Editorial: Judge’s rebuke of Eyman protects initiative process

Along with a $2.6 million fine, the ruling places restrictions on Eyman’s future initiative campaigns.

The $2.6 million fine levied last week against Tim Eyman — longtime promoter of statewide ballot measures and himself — was hefty, but for Washington voters it was not the most significant part of a Thurston County judge’s order following his ruling that Eyman had made repeated violations of state law during his more than 20-year history of running initiative campaigns.

Superior Court Judge James Dixon, siding with the allegations of state Attorney General Bob Ferguson, found that Eyman had illegally moved funds between his initiative campaigns, failed to report hundreds of thousands of dollars in political contributions and had engineered a kickback scheme to shuffle donations from one organization to another, with the intention of payment to himself.

The violations, the judge ruled, were “particularly egregious” and “intentional efforts to conceal, deceive and mislead … and had a significant and material impact” on the public’s right to know where the money goes, who is behind the donations and who is in financial control of political campaigns.

Along with the fine, which under state law could have been as high as $7.8 million, Eyman is now barred from managing or directing the financial dealings for political committees, will have to form a political committee, independent of himself, to fund future campaigns and cannot directly solicit or accept contributions for himself or his family to support his political work. As allowed, he does already have his hand out for donations to his legal defense fund.

Eyman, who for years has made full use of email blasts to supporters and media, said he is considering an appeal but added that he would comply with the court-imposed restrictions.

“It is going to be interesting,” Eyman said. “I have to be sure not to step on any landmines laid out by the court.”

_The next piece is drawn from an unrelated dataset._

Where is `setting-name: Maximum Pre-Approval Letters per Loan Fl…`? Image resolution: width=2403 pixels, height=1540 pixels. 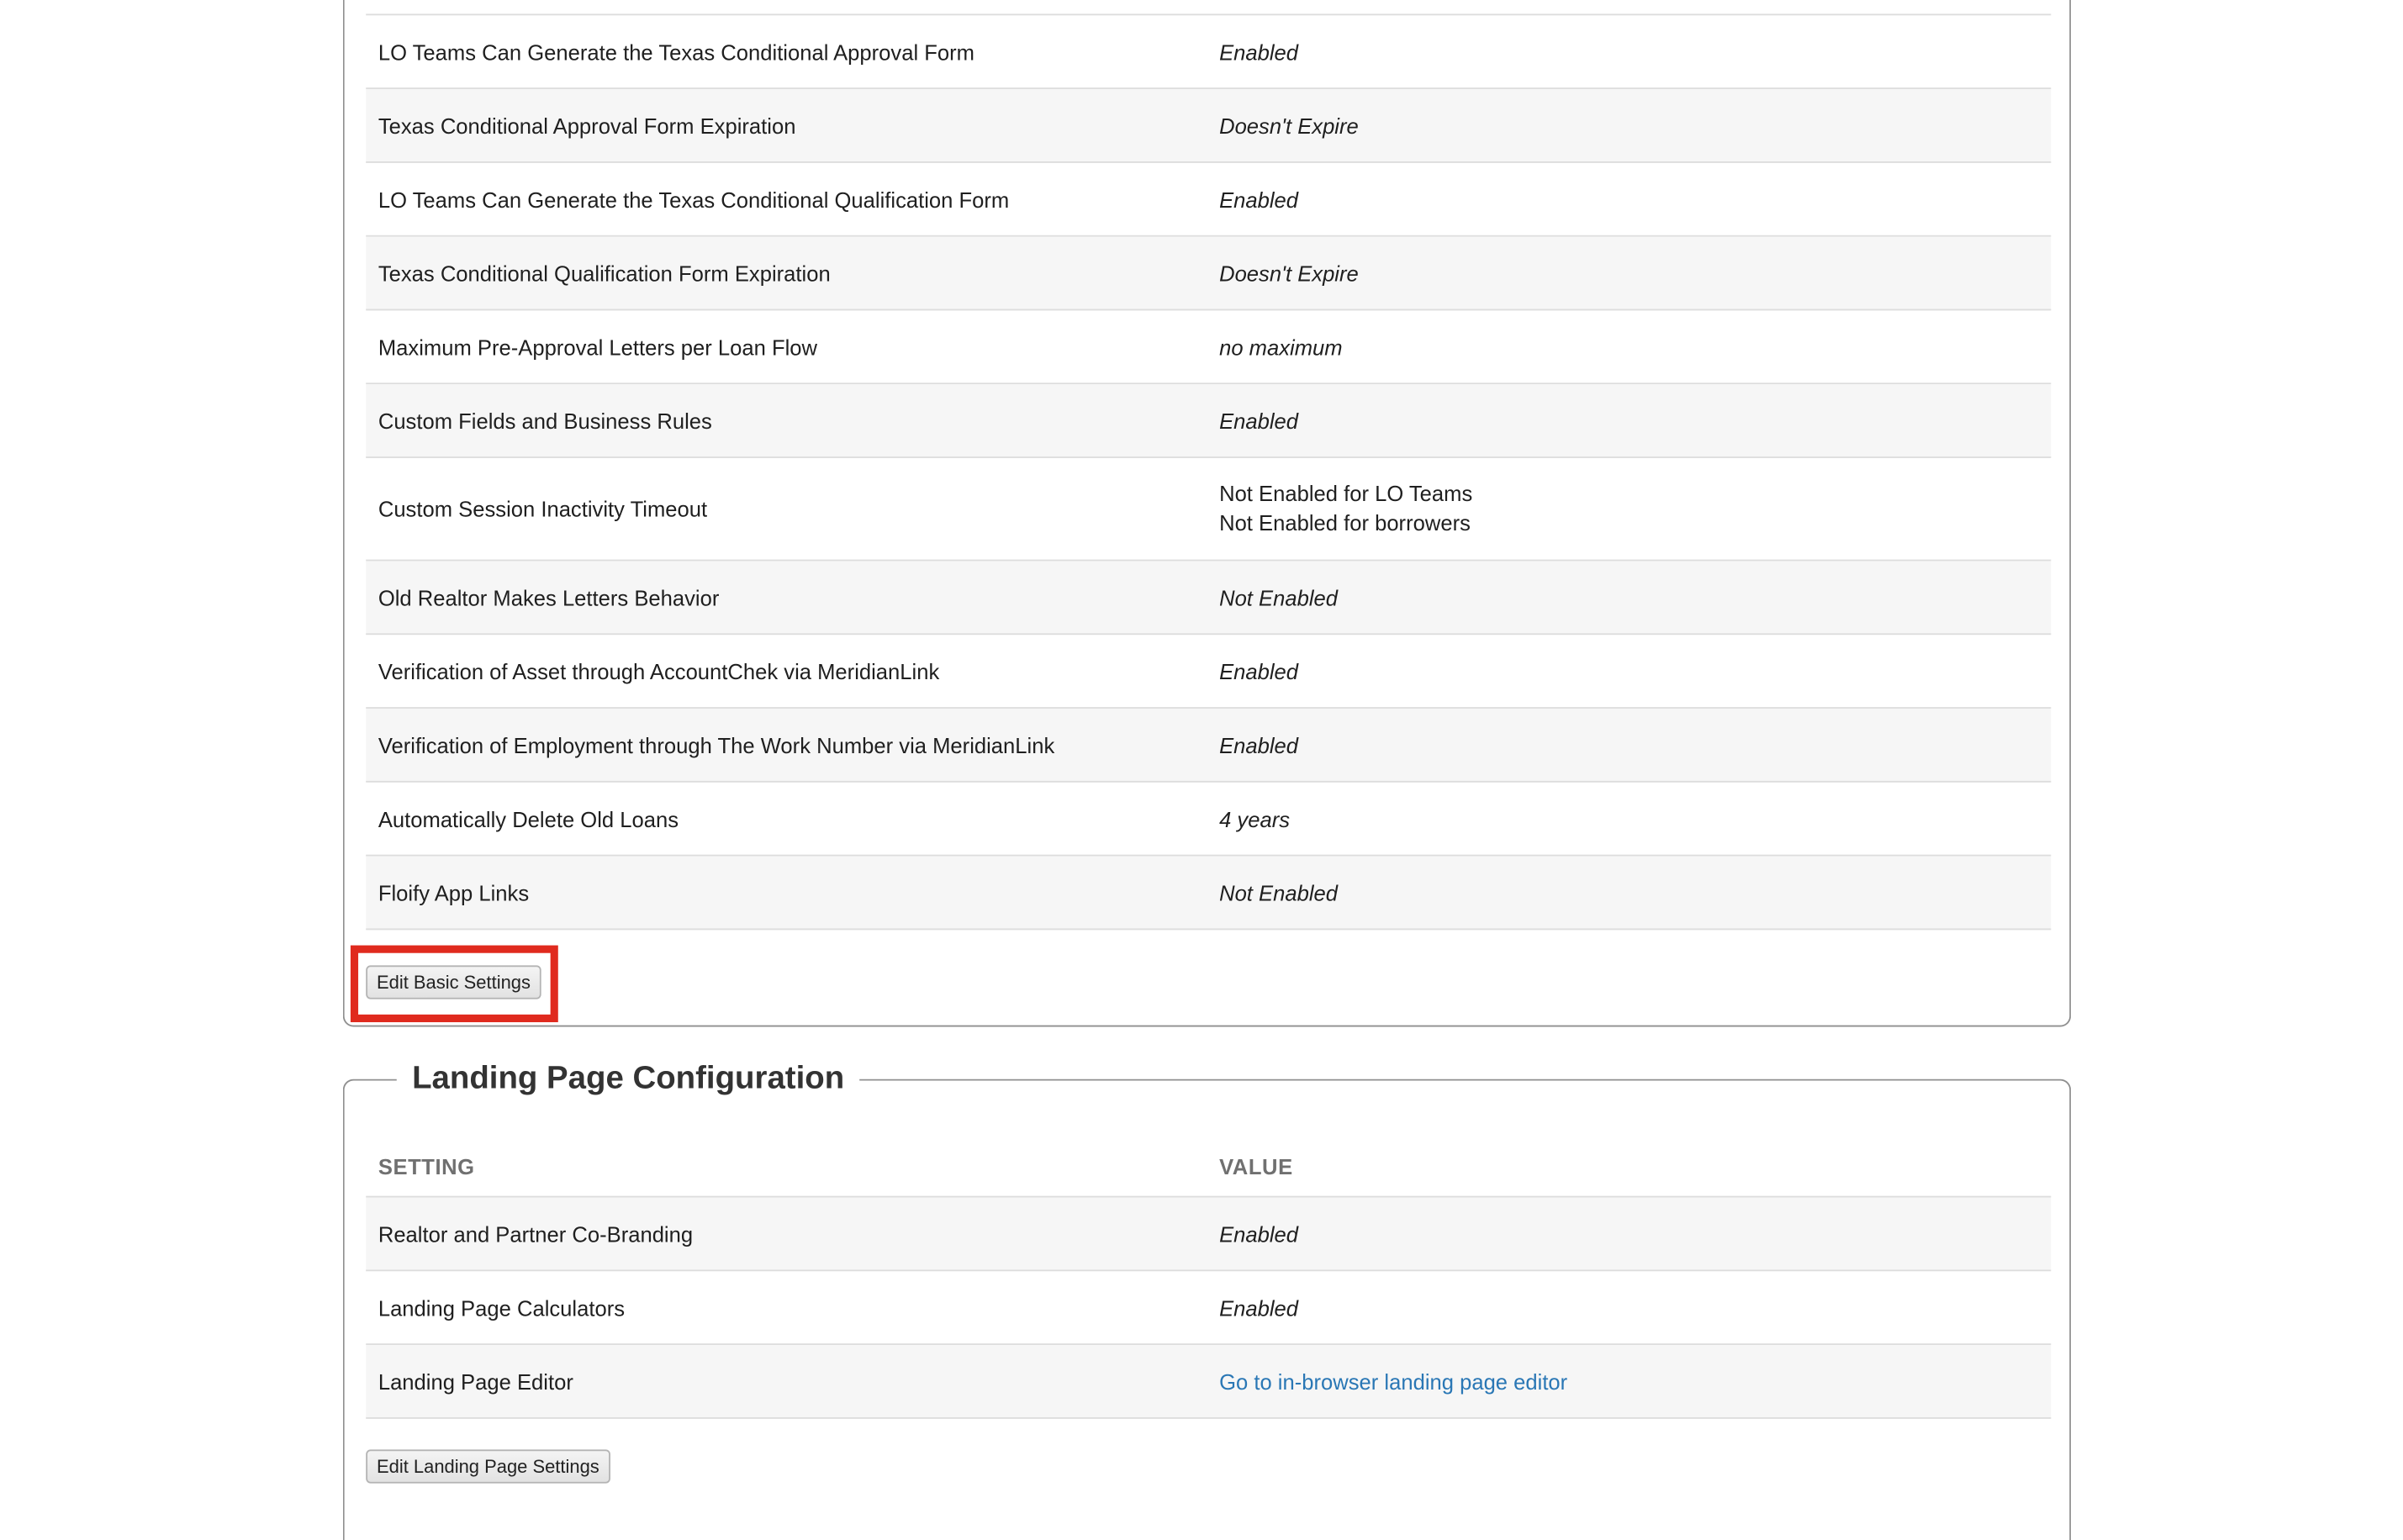
setting-name: Maximum Pre-Approval Letters per Loan Fl… is located at coordinates (598, 346).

If these restrictions are landmines then they are landmines of Eyman’s own making, the result of his repeated refusals to follow state law and regulations that are meant to preserve accountability and a clear view into the financial support of political campaigns, disclosures that are expected of all candidates and ballot measure campaigns. And they are most important regarding “initiatives of the people” because that avenue for establishing state law was adopted for the exclusive use of the state’s citizens more than 100 years ago.

It is a right worth defending, but one that Eyman has used for his personal benefit more than for the good of the people of Washington state.

In his more than 20 years of involvement or direct control of initiative campaigns, Eyman has a dismal record of success.

Of the 17 initiatives that Eyman has successfully qualified for the ballot since 1998, voters have approved only two that were not challenged in court. Six were rejected by the voters; the other nine were approved by voters but were either fully or partially rejected by courts.

His second initiative, and the first under his direction, I-695 in 1999, sought a $30 cap on vehicle license fees, also known as “car tabs.” That initiative was approved by voters, but was rejected by the state Supreme Court the following year because, among other constitutional deficiencies, it violated the state’s rule that initiatives address only one subject. I-695 was successful only in that it cowed the state Legislature and Gov. Gary Locke into adopting the $30 cap, which ripped a hole in funding for state and local transportation projects and transit agencies that lawmakers still struggle to fill.

Twenty years later, it was Eyman’s most recent ballot effort — I-976, which again sought $30 car tabs — that was before the state Supreme Court. And again, an initiative pursued by the man declared the “initiative guru,” was rejected by justices for violating — wait for it — the single-subject rule and because its ballot title misled voters, another common Achilles’ heel for Eyman’s ballot measures.

For a “guru” with a 20 years’ experience, Eyman still appears not to grasp the state constitution’s requirements for initiatives.

And for all the outrage he has displayed after court rulings that went against him, Eyman, who calls himself an optimist, would pick himself up, dust himself off and file new initiatives, often with the same constitutional flaws, confident in the knowledge that he could continue to use the process for his financial gain, especially if the measures were rejected by voters or the courts.

For 20 years, Eyman has used “$30 car tabs” not as a policy goal but as a marketing slogan that supported his livelihood.

If Eyman is a guru, he has been the swami of directing his supporters’ ire against the courts and state officials who defeat or overturn his flawed initiatives, then unceasingly using that exasperation to raise money for his campaigns and himself.

Eyman insists that the judge’s ruling has placed unconstitutional restrictions on his First Amendment rights. It hasn’t. The judge put up guardrails that Eyman can no longer ignore. Those guardrails should keep him from concealing campaign financing and from using a vital public process for his own benefit.

But what will also help is a moment’s thought by his past supporters about whether to reach for their wallets when Eyman returns with his hand out.

This editorial was produced by The Daily Herald (Everett) Editorial Board. The Herald is a sister newspaper of the Mercer Island Reporter.